Document segment:
* start *
This suggests that ordinary Americans may be willing to defer to an idealized reflection mechanism, even when they have strong object-level moral disagreements. This indicates that people would likely support aligning AIs to the results of some reflection mechanism, rather than people’s current moral beliefs.


Optimistically, a solution to the technical alignment problem will allow us to align an AI to “human values.” This naturally raises the question of what we mean by this phrase. For many object-level moral questions (e.g. “is abortion immoral?”), there is no consensus that we could call a “human value.” When lacking moral clarity we, as humans, resort to a variety of different procedures to resolve conflicts both with each other (democracy/​voting, debate) and within ourselves (read books on the topic, talk with our family/​religious community). In this way, although we may not be able to gain agreement at the object level, we may be able to come to a consensus by agreeing at the meta level (“whatever democracy decides will determine the policy when there are disagreements”); this is the distinction between normative ethics and meta-ethics in philosophy. We see the meta question of value choice as being relevant to strategic decisions around AI safety for a few reasons.

First, understanding people’s preferred conflict resolution mechanisms could be relevant for strategic decisions around AI governance and governance in general. Specifically, we want to avoid arms race conditions so that responsible labs have adequate time to ensure the safety of human-level AI. We feel that the ability to avoid race conditions could be strongly influenced by people’s broad ability to agree on metaethics. In particular, people should be less likely to fight for control of AI if they trust that AI builders will produce a system that reflects their (potentially-meta level) values. Understanding people’s expressed meta-ethics will therefore hopefully inform what types of governance structures are most likely to avoid race conditions.

Additionally, understanding people’s preferred deliberation methods might be useful for framing AI work to the public and getting broad support to avoid race conditions. Finally, we want AI to actually broadly reflect people’s values. Given that people have widely varying beliefs on contentious object-level moral topics, perhaps we can at least hope that they will agree on the proper mechanisms to find good outcomes.

Key findings

We surveyed ~1000 US citizens on various contentious object-level moral questions and mechanisms to resolve moral disagreements.

The study was run on Positly, which takes care of getting high-quality data, e.g. by using attention checks and looking for demographic representativeness among participants (see Appendix D). We randomized the order of possible answers to remove biases caused by ordering. We allowed for free-text answers in early versions of the questionnaire and made sure the participants understood the questions. A more detailed explanation of the methodology can be found in Appendix A. You can click through the questionnaire yourself here and find the exact wordings of all questions in Appendix C. Respondents were not nationally representative (see Appendix D).

We have three key findings.
* end *
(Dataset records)
* start *
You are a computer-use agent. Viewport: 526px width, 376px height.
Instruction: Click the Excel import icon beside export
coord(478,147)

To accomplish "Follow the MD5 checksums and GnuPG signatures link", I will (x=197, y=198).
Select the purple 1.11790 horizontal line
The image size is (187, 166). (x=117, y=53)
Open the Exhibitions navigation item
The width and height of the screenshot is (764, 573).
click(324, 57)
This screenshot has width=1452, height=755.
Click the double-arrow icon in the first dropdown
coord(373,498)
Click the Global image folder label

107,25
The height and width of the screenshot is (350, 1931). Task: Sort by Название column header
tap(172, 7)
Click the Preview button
* end *
Problem description: According to the passage on aligning AI with human values, on which platform was the survey run? The items were taken from a different source than the passage on aligning AI with human values.

Full solution: Positly